Why We Don’t Sing the 4th Verse of the National Anthem

Few people realize that the national anthem was written to be sung in 4 complete verses.

The first 3 verses ask questions. Can you see the flag? Does the banner yet wave? What is that breeze? Where is the band of soldiers? Take the first verse for example. As I’m sure you know, it reads:

O! say can you see by the dawn’s early light,
What so proudly we hailed at the twilight’s last gleaming,
Whose broad stripes and bright stars through the perilous fight,
O’er the ramparts we watched, were so gallantly streaming?
And the rockets’ red glare, the bombs bursting in air,
Gave proof through the night that our flag was still there;
O! say does that star-spangled banner yet wave,
O’er the land of the free and the home of the brave?

The verse, a quick call and response about if the flag is still up, ends in a question mark. THE VERSE ENDS IN A QUESTION MARK. Why is everyone ok with this? And yet, this is the verse we sing. I bet that 98% of people in the United States don’t even know the lyrics to any of the other verses.

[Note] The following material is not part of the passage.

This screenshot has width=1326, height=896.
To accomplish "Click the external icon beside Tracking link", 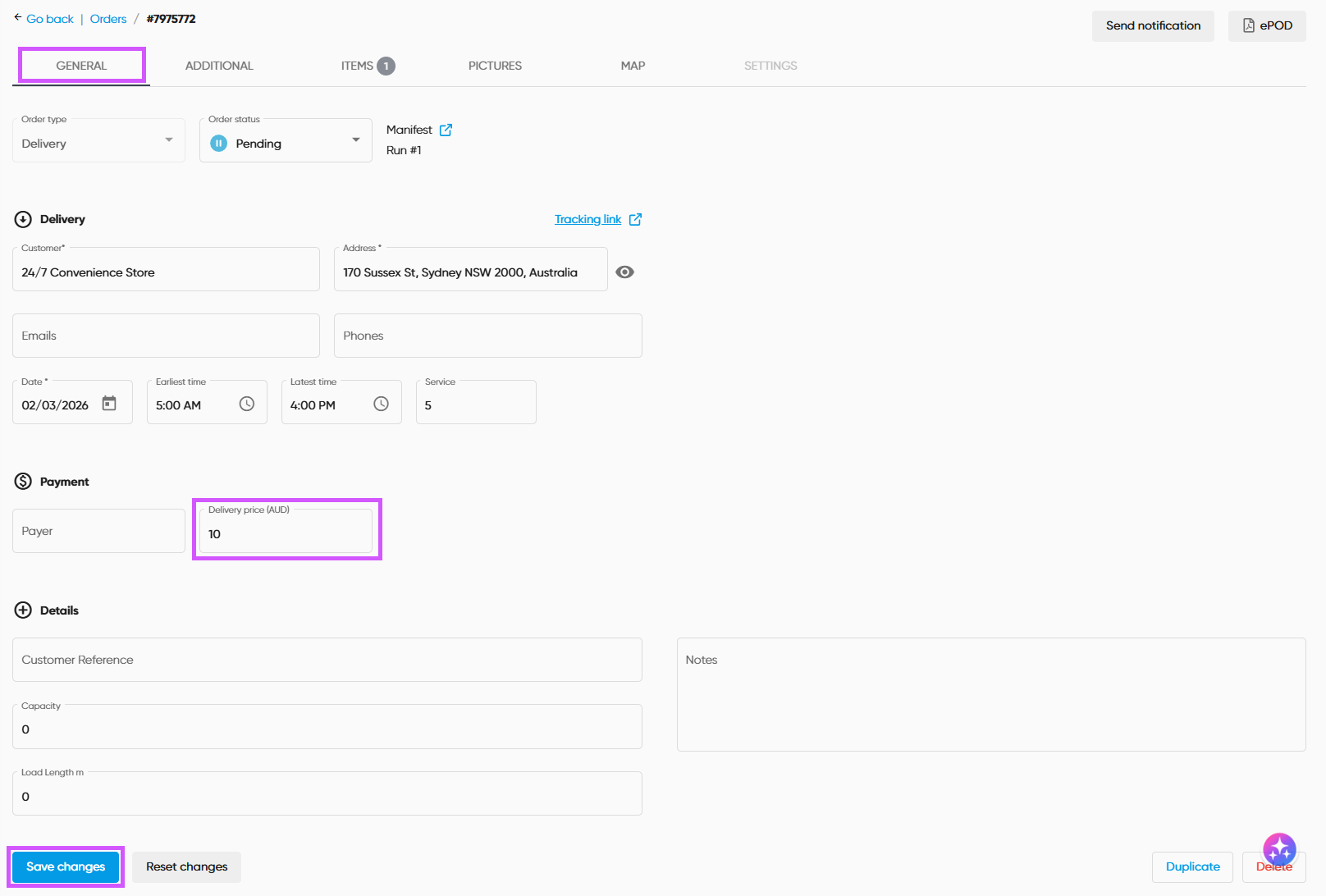I will point(635,219).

It is the final and 4th verse of the national anthem, that answers the questions from the first three. It proclaims things! It’s bold. It’s awesome. It reads:

O! thus be it ever, when freemen shall stand
Between their loved home and the war’s desolation.
Blest with vict’ry and peace, may the Heav’n rescued land
Praise the Power that hath made and preserved us a nation!
Then conquer we must, when our cause it is just,
And this be our motto: “In God is our trust;”
And the star-spangled banner in triumph shall wave
O’er the land of the free and the home of the brave!

That baby is packed….and it ends in an exclamation. Freeman shall stand! War’s desolation, victory, peace, Conquer we must, In God is our trust. The banner shall wave, and this is the land of the free and brave. The 4th verse of the national anthem is amazing. It answers all the questions of the first 3 verses.

Please, please can we sing the 4th verse at baseball games or in church or at all the events that we sing it? It’s the verse that answers the questions and proclaims everything that America stands for. Francis Scott Key meant to put the best verse last.

He’s probably rolling in his grave.







3 Responses

  1. Barbie Mills
    | Reply

    I totally agree with this. The 4th verse always makes me cry.

  2. Doug Leary
    | Reply

    This article is interesting but doesn’t deliver on the title. Why don’t we sing that last verse? I’m still wondering. Anyway, I’ve always thought our national anthem should be “America the Beautiful” instead of an inspiration for flag worship. Unfortunately, the last verse of America the Beautiful ends with, “thy whiter jubilee” – a phrase I don’t understand, but which would probably be taken as a racial reference. Sigh.

  3. Richard Lynn Stack
    | Reply

    I doubt that I’ll ever be called upon to sing the Anthem. But if I am, I will definitely choose the fourth verse.